> **KURZE AUFGABE 1**
Gib aus dem Text über Sekretismus den Abschnitt wortgetreu wieder, beginnend bei "Wir erleben zu" und endend bei "geheim gehalten werden?".
> **KURZE AUFGABE 2**
Welche Vorgänge geschehen laut dem Text über Sekretismus mit den Bits, die unser Gehirn empfängt? Zähle sie alle auf.
> **KURZE AUFGABE 3**
Nimm den Text über Sekretismus nach seinem letzten Satz wieder auf und schreibe ihn weiter.

SEKRETISMUS – Absonderung und Geheimhaltung

Von 26. August 2013

Wir erleben zu Beginn des 21. Jahrhunderts eine geradezu revolutionäre Entwicklung, wo jedem Menschen der Zugang zu einer bisher verschlossenen Wissens-Welt ermöglicht wird. Alles kommt ans Licht, nichts bleibt verborgen und geheim (engl.: secret). Die größten Geheimdienste der Erde kämpfen vergeblich um den Bestandsschutz ihrer gespeicherten Daten, etablierte Religionen und Glaubenssystem sind gezwungen, sich von ihrer Mysterien-Magie zu verabschieden. Warum sollte etwas Abgesondertes, ein Sekret, geheim gehalten werden?

Von dem lat. Verb „secernere“ (trennen, ausscheiden) haben sich z.T. doppeldeutige Worte entwickelt: Sekretion, Sekretär). Diskretion hingegen ist mehr den je notwendig, es geht um die Unterscheidungsfähigkeit (lat.: discretio), wo man Wesentliches von Unwesentlichem zu trennen versucht.

Das tägliche Bombardement von einem Daten-Tornado aus allen Teilen der Welt hat nichts mit Wissen zu tun. Jeder Einzelne muss aus der Fülle von Daten eine Auswahl treffen und diese in eine informative Ordnung bringen, die ihn lebensfähig erhält. Informationen kommen nicht von außerhalb. Jeder Mensch bringt auf verschiedene Weise die empfangenen Daten in eine individuelle Form und interpretiert sämtliche Datenimpulse auf seine Art. Einen vorgegebenen Notentext mit Tausenden von Zeichen deutet jeder anders, je nach Veranlagung und Schulung.

Unser Gehirn empfängt heutzutage 10.000.000.000 Bits (binary digits = kleinste Informationseinheit) pro Sekunde. Diese Bits werden sortiert, verdichtet, gespeichert oder als nicht brauchbar verworfen.

> **AUFLISTUNG**
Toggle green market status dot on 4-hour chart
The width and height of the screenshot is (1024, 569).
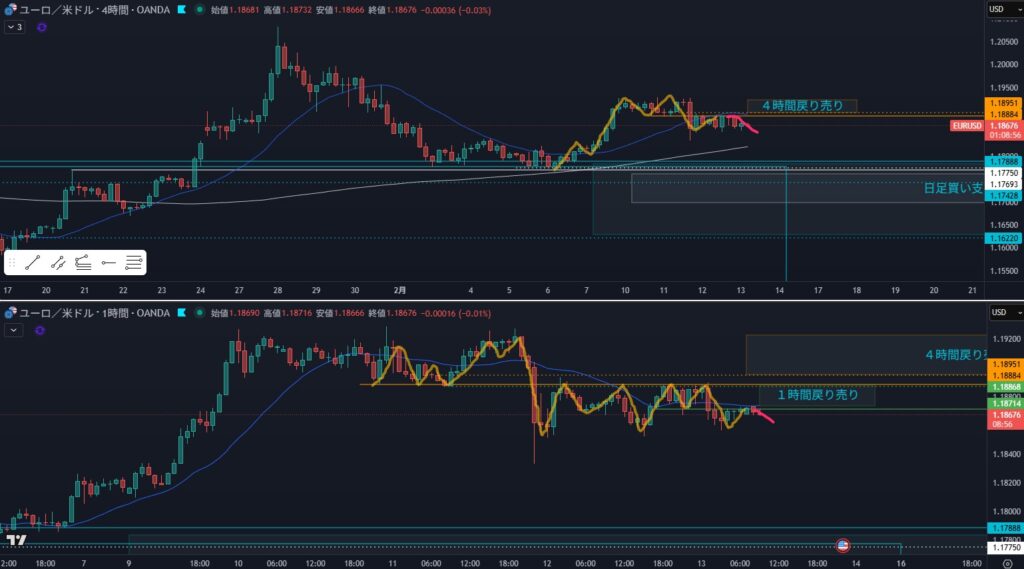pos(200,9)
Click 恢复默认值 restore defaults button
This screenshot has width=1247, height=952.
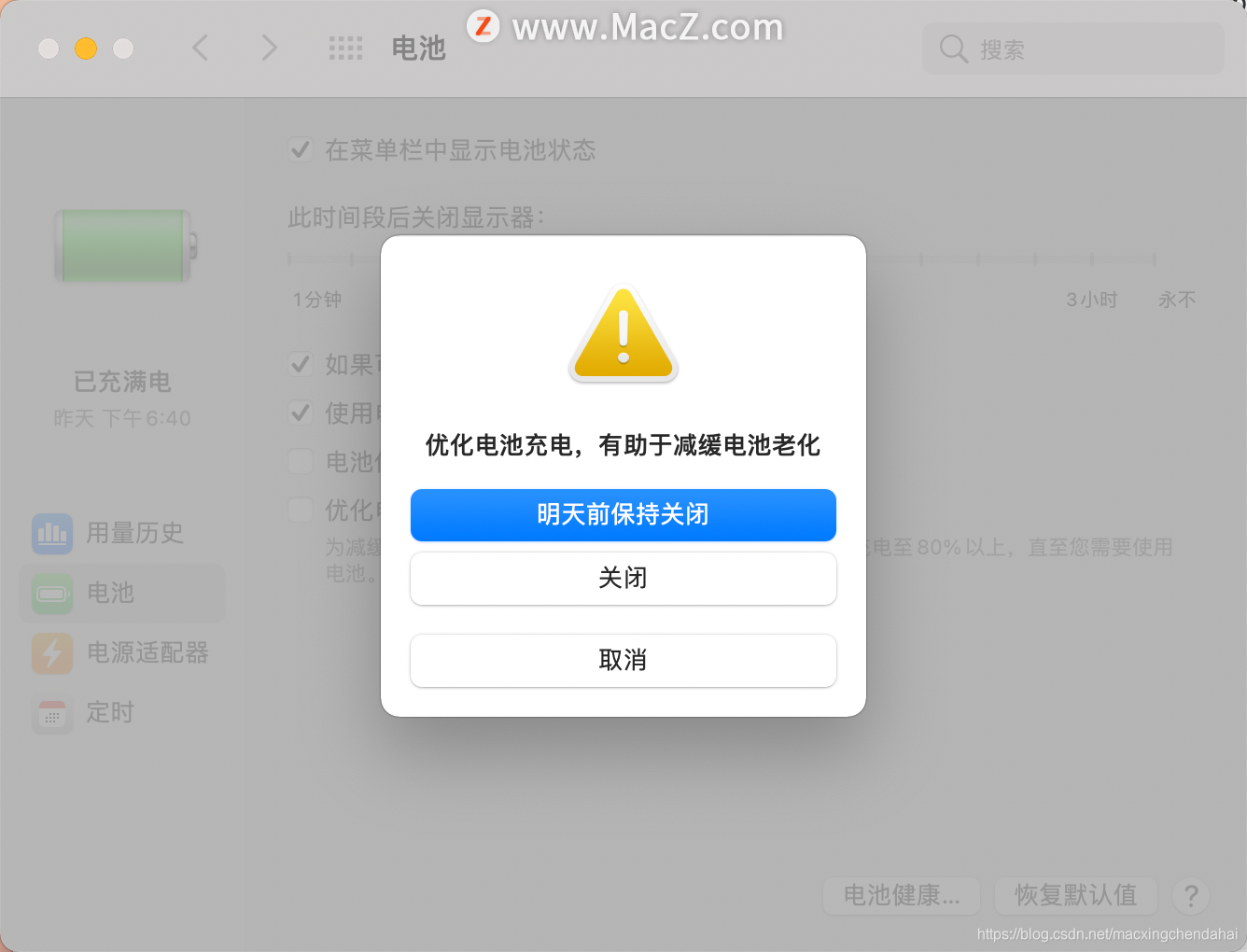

> **ERWARTETE AUSGABE 1**
Wir erleben zu Beginn des 21. Jahrhunderts eine geradezu revolutionäre Entwicklung, wo jedem Menschen der Zugang zu einer bisher verschlossenen Wissens-Welt ermöglicht wird. Alles kommt ans Licht, nichts bleibt verborgen und geheim (engl.: secret). Die größten Geheimdienste der Erde kämpfen vergeblich um den Bestandsschutz ihrer gespeicherten Daten, etablierte Religionen und Glaubenssystem sind gezwungen, sich von ihrer Mysterien-Magie zu verabschieden. Warum sollte etwas Abgesondertes, ein Sekret, geheim gehalten werden?

> **ERWARTETE AUSGABE 2**
sortiert, verdichtet, gespeichert, als nicht brauchbar verworfen

> **ERWARTETE AUSGABE 3**
Vielwisserei ist nicht erstrebenswert. Fundiertes verinnerlichtes Wissen wird leider zu wenig vermittelt in einer Multi-Tasking-Society, die immer mehr zu zum Opfer des „Burn-Out“ wird.

Wer als Mensch anstrebt, sein Gehirn den Computerleistungen anzupassen, hat den Kontakt zu seinem wissenden Herzen verloren. In dem englischen Verb „to learn“ ist das Wort verborgen: „to earn“ (seinen Lebensunterhalt verdienen). Das Lernen der Zukunft muss primär von der Herzkraft kommen: „learning by heart“ (auswendig lernen).

Das menschliche Herz ist das Meisterwerk des uranfänglichen Künstlers“, schrieb der irische Philosoph, Poet und Mystiker John O’Donohue (1955 – 2008), mit dem ich freundschaftlich eng verbunden war.

Seine Bücher „Echo der Seele“ und „Schönheit“ sind Juwelen verloren gegangener Sprachkultur.

„Wie uns weit entferntes Licht, wenn es durch ein Prisma fällt, mit seinen Farben beschenkt, so entfaltet die Schönheit ihren Glanz, wenn sie durch das menschliche Herz scheint. Das Herz ist der Ort, an dem die Schönheit empfangen wird, hier kann sie empfunden, erkannt und weitergegeben werden.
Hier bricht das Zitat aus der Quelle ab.